Girl$ [nom nom] is an interesting release from FUNimation and their Giant Ape media brand of foreign films. A Hong Kong film from 2010, the movie focuses on the lives of girls in Hong Kong that work as compensated dates, during a time where more younger girls were getting into the life thanks to the ease of the internet. Showing the lives and reasons for their choice of work, do these girls’ lives offer a unique story, insight, or none of the above?
The first noticeable thing about this film is the subtitle [nom nom], confusing at first to an English speaking consumer, the term in fact refers to the common term given to prostitution workers in Hong Kong. Being the center of the film itself, the story focuses on four girls that have some stake in the life of a compensated date. Compensated dates being a date where the man will pay for the girl’s time and sex is a possibility, but not a given, thus skimming on the edge of the stigma of prostitution. The girls, named Gucci, Icy, Ronnie, and Lin, all reflect different reasons and choices for working the job. Gucci wants to pay off her expensive taste in designer purses with her virginity, Icy wants to provide for her and her boyfriend finding dates for the other girls, Ronnie wants to find some fun outside her pampered lifestyle, and Lin wants to find some any sort of affection she can. There is however a fifth girl, Silver, who reflects the dangers that the life can have. With a wide range of characters, the film does an excellent job presenting them as anything but flat or static.

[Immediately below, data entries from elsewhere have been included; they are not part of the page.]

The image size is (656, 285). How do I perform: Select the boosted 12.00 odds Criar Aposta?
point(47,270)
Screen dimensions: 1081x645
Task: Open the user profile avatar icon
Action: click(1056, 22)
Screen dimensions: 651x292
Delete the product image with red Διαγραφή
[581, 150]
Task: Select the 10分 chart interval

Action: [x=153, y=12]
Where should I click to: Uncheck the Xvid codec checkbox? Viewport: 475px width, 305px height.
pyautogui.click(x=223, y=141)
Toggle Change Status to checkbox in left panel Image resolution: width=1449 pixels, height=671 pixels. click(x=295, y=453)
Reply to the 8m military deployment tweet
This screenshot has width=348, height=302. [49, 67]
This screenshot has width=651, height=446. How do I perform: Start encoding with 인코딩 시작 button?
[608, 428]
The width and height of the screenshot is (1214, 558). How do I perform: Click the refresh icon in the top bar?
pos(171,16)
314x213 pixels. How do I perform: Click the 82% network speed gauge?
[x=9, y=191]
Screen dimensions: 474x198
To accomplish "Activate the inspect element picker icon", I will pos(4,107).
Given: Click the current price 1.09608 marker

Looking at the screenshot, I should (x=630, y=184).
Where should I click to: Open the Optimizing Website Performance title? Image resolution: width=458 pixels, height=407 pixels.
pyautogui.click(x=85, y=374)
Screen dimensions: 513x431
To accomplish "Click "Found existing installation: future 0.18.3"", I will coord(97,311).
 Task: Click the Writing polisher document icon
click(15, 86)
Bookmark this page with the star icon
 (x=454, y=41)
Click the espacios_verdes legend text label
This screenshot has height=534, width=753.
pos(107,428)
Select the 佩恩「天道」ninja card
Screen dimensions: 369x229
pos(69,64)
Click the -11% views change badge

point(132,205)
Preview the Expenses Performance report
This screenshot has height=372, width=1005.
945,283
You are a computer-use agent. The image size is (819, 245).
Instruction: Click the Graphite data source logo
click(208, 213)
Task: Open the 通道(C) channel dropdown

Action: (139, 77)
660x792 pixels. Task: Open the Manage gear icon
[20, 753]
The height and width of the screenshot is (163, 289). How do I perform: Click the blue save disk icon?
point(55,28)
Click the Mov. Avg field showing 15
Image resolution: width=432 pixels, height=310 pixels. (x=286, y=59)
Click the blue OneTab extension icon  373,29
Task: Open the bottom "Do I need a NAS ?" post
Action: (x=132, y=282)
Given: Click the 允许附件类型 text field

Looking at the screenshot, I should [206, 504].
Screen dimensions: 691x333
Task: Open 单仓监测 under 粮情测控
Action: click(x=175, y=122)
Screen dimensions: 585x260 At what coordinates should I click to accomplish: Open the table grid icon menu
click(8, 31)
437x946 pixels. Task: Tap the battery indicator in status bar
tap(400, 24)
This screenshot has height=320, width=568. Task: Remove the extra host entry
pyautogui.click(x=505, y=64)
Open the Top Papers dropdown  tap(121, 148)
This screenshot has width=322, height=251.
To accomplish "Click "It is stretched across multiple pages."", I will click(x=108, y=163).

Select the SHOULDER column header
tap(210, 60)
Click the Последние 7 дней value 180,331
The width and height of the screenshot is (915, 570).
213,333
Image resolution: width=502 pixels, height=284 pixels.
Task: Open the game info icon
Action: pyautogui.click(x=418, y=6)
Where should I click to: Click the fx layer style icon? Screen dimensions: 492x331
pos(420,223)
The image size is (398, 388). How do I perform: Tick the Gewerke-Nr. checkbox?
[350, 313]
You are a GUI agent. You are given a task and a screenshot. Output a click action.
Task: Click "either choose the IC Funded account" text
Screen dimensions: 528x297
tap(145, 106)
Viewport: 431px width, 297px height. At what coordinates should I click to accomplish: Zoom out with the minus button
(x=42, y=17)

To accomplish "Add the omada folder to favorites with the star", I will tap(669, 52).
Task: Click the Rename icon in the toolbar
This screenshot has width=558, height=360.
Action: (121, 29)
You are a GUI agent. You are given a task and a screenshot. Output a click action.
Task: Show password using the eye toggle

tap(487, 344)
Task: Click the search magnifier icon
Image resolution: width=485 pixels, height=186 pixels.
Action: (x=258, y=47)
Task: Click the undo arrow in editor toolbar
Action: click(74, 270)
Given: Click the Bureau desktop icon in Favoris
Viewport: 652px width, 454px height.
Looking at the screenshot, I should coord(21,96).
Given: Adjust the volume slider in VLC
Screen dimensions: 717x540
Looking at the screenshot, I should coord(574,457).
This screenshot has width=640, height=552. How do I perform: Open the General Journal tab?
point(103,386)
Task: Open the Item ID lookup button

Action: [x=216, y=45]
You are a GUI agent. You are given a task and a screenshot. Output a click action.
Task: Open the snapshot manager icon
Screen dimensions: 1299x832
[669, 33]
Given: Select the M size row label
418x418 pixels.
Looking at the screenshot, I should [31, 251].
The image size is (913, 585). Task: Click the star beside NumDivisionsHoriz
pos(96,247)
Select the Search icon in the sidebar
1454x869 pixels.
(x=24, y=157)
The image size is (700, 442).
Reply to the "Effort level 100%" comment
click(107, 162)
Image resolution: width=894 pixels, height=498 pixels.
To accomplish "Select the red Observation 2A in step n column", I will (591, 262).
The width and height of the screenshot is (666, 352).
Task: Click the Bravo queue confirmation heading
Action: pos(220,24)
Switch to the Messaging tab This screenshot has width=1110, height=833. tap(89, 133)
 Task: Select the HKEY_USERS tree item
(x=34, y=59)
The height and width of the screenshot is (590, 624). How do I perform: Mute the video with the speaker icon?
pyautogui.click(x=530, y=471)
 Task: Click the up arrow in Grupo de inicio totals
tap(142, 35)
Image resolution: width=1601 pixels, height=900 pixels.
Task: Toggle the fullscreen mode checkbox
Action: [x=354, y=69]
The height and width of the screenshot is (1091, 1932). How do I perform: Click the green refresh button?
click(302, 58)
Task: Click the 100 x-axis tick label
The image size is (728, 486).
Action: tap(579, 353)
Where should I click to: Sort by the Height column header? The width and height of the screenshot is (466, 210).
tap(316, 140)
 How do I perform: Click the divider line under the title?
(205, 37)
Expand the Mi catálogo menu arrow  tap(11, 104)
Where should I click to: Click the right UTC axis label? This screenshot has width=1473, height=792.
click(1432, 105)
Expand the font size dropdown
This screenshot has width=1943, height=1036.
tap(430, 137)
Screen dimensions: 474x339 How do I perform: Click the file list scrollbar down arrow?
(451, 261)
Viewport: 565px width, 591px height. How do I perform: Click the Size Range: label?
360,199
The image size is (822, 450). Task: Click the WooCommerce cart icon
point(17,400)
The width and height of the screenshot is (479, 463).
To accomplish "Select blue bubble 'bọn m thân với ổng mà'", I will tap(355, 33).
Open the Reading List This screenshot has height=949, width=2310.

Mostly a drama based around the characters, there is not much in the way of an overarching story. There are events that lead to later developments, but for the most part the film is about how the girls react and deal with these events than about the events themselves. This works well in this case, as the main subject is the girls and their friendship instead of major events dictating the experience. This makes it stronger and more personal because the stakes are made evident in the opening scene, it all comes down to their lives.
A film like Girl$ would be very easy to end up seeming overly preachy, but the way that it does turn out is very honest. The ways the girls are presented, interact with each other, and react to all of the situations they face are incredibly realistic with almost no flaws in logic. This comes from a great job from the director and performances by the actresses, to focus a side of the world some may as soon avoid and present it in a way that doesn’t condemn or glorify, but simply show.
A live action movie, there is still plenty to say about the visual style because it doesn’t carry itself with live action only. With many of the conversations occur through messaging, forums, and other forms of chat, some of these conversations are presented with cartoon versions of the characters to reflect their online personas. Other instances, when conversing with potential clients, feature the text alone to present the anonymous aspect of how their business is conducted. These instances fit well within the movie as a whole and add a nice depth to scenes that would have otherwise been tiresome exposition.
Being about prostitution, it is always difficult to gauge just how much nudity and sex will be actually present. Girl$ does a good job presenting it without being excessive about the matter. There are a number of sex scenes with nudity throughout the movie, but the focus is mainly on the girl and her emotions than the sex itself. How long the scenes last also vary depending on the emotions involved, with pleasant experiences for the girls being longer scenes and those that they would sooner forget about being segmented into cuts between the sex scenes and them sometime after, in a way mimicking remembering things some doesn’t want to actually think about.
Spoken entirely in Cantonese, the DVD version contains no dub instead relying solely on subtitles for all of the dialogue and text. This presents a lot of text to read in some places, but sticking entirely to the original language track allows the performances of the girls to shine through. There are some places where the online conversations also utilizes the audio to convey how anonymous those the characters speak to online are, with important unseen characters’ messages being read through a digital filter instead of the girls reading them aloud. So, sticking strictly to the Cantonese overall is a plus.
The music used in the film does a great job reflecting the musical style of present Hong Kong, with a soundtrack the largely features Ghost Style, as well as both English and Cantonese lyrics. This use of modern rap and pop music adds to making the film seem true enough to life and ensuring the feel of Hong Kong as a setting. The soundtrack also makes a good job capturing both the girls ups and downs throughout the story.
In addition to the standard collection of previews for some of the other releases under the Giant Ape brand for foreign films, the extras also include 7 making of videos that give more detail about how the film was made. Ranging from a minute to three minutes in length, the videos cover more about the director and how he worked with the girls, each of the different characters, and most interestingly how they handled filming certain scenes. While all pretty short they do provide some nice additions where a complete lack of special features is the norm.
Girl$ [nom nom] is certainly not for everyone, which is kind of an understatement for a film focused on four girls’ lives as a compensated dates in Hong Kong. Those that give it a chance however should find that the characters are interesting, enjoyable, and likable. More about the girls themselves than the trade they engage in, the film features music and style that captures the setting to fit its characters and meet them halfway to provide a movie that certainly feels real.